MATERIALS PROVIDED
== Segment start ==

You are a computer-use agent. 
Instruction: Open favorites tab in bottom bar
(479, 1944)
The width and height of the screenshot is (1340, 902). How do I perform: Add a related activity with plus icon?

== Segment end ==
== Segment start ==

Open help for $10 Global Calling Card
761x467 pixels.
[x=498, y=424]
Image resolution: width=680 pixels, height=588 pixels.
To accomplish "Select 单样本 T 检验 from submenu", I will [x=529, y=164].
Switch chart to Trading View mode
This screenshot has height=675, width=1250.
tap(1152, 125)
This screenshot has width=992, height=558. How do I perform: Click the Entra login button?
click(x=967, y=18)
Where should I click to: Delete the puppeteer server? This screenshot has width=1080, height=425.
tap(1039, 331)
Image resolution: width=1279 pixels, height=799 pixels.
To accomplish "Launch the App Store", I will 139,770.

== Segment end ==
== Segment start ==

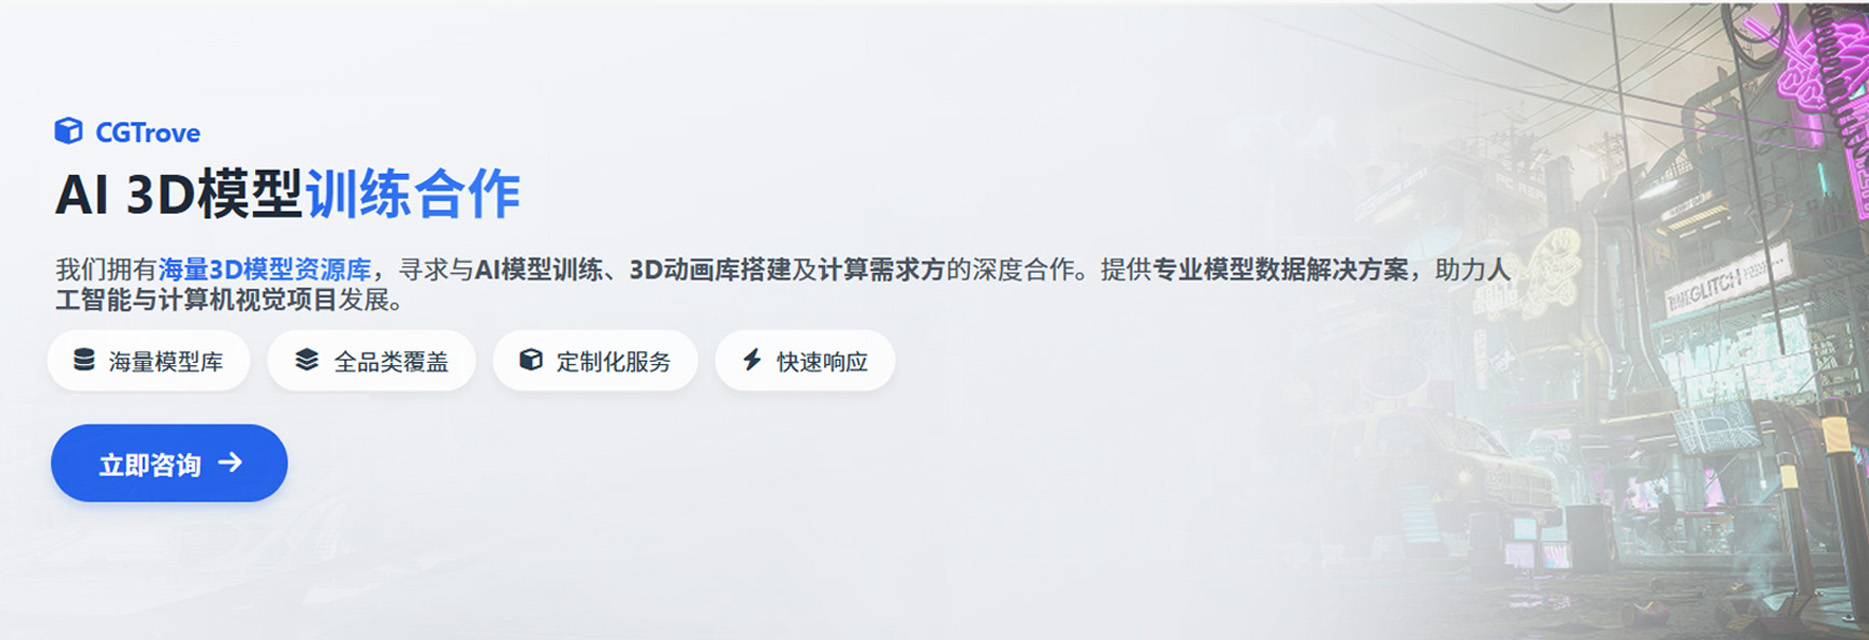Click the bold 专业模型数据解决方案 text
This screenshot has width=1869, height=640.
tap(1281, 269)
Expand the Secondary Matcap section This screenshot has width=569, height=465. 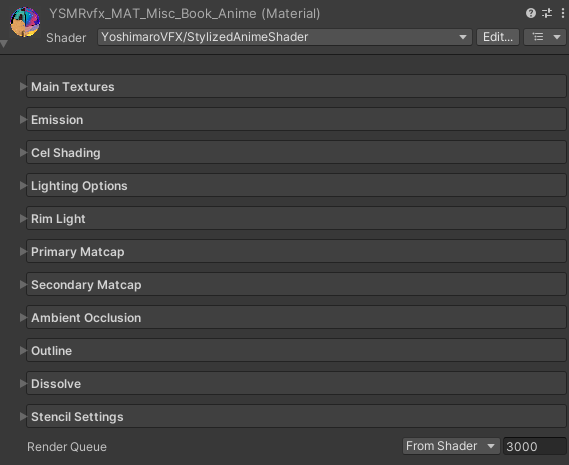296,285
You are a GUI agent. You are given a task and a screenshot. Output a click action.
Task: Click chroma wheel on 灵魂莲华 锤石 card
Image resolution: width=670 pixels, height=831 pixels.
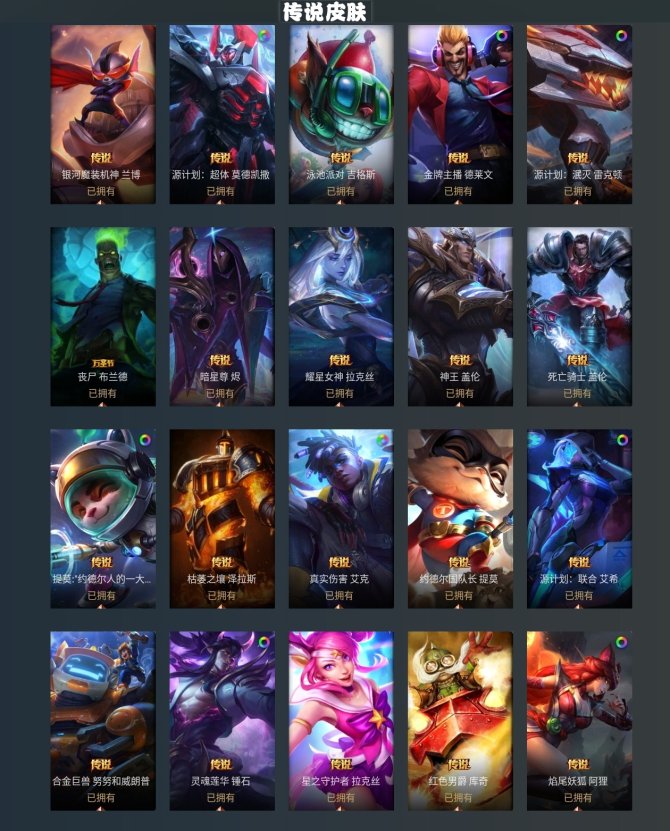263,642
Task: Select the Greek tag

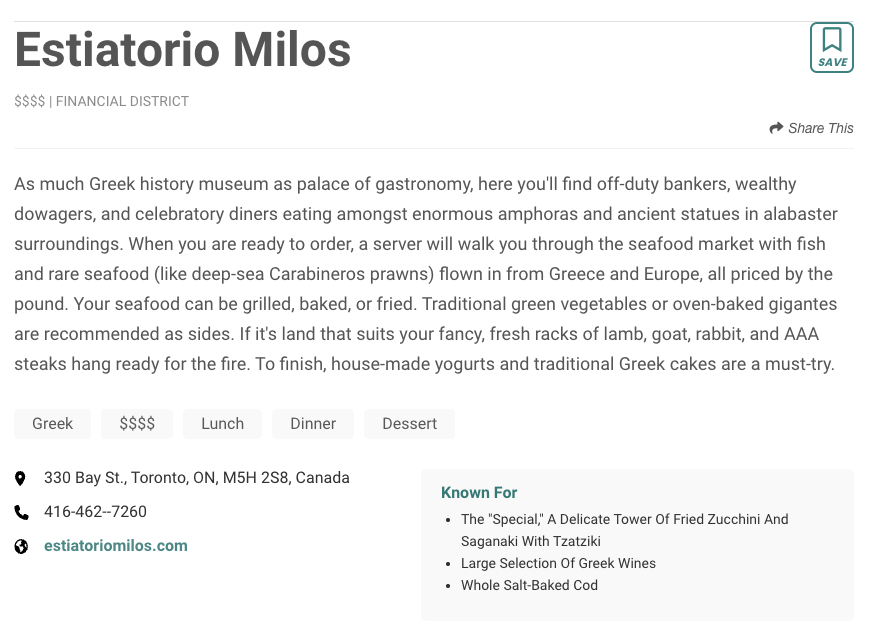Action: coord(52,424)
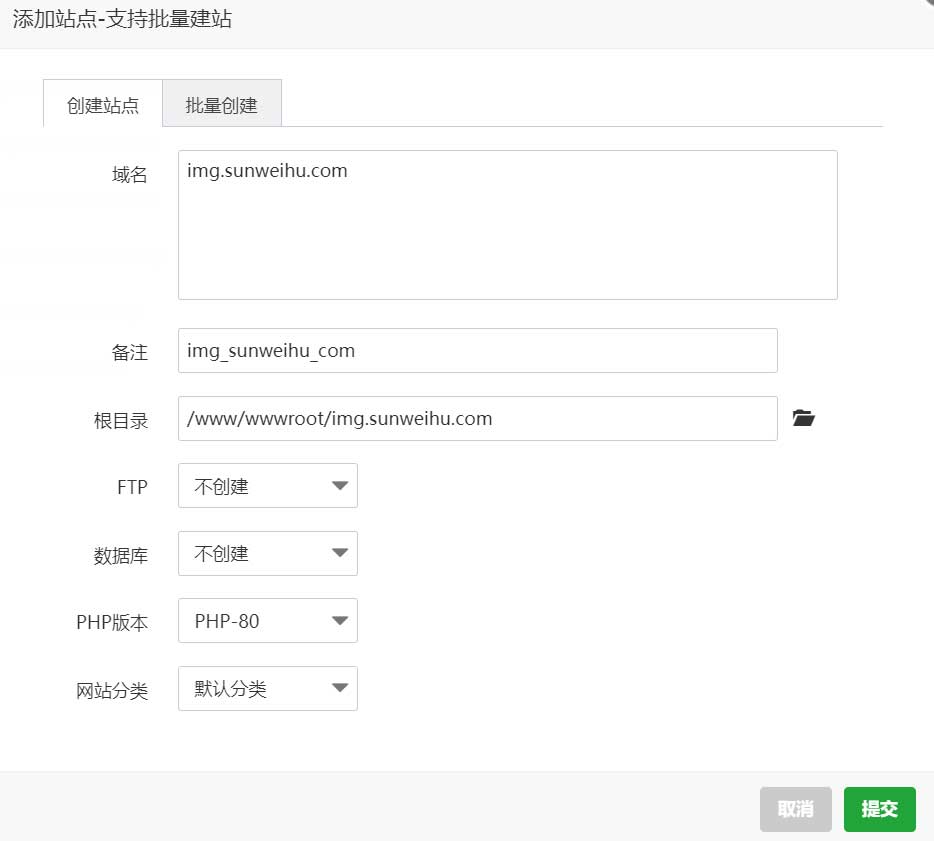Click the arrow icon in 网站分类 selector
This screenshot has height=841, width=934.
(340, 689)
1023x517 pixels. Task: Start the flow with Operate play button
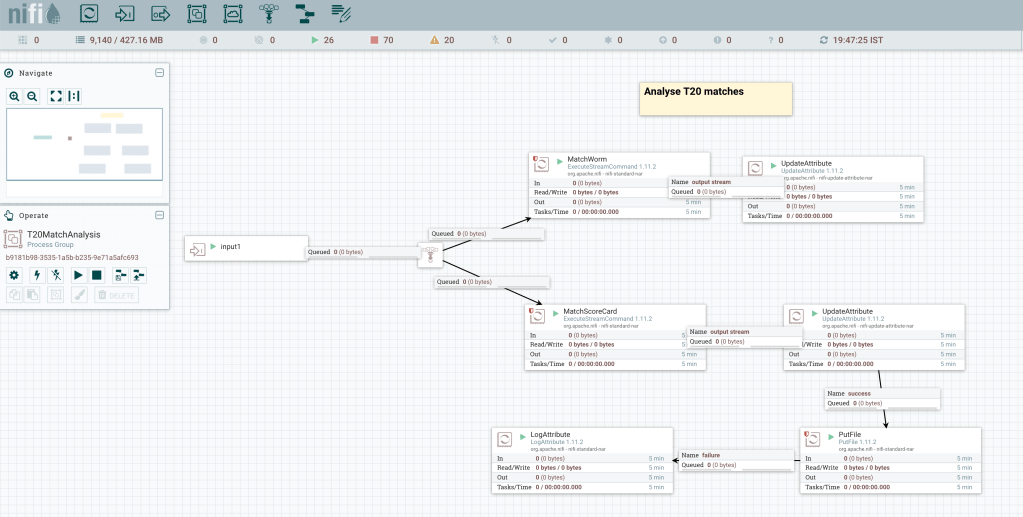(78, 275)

== Segment end ==

WHAT IS BEING ASKED
The exact lines of the material above starting at the one that contains "You are a computer-use agent." and ending at the one that contains "The width and" are what to retype; leave out everything else.

RESULT BELOW
You are a computer-use agent. 
Instruction: Open favorites tab in bottom bar
(479, 1944)
The width and height of the screenshot is (1340, 902). How do I perform: Add a related activity with plus icon?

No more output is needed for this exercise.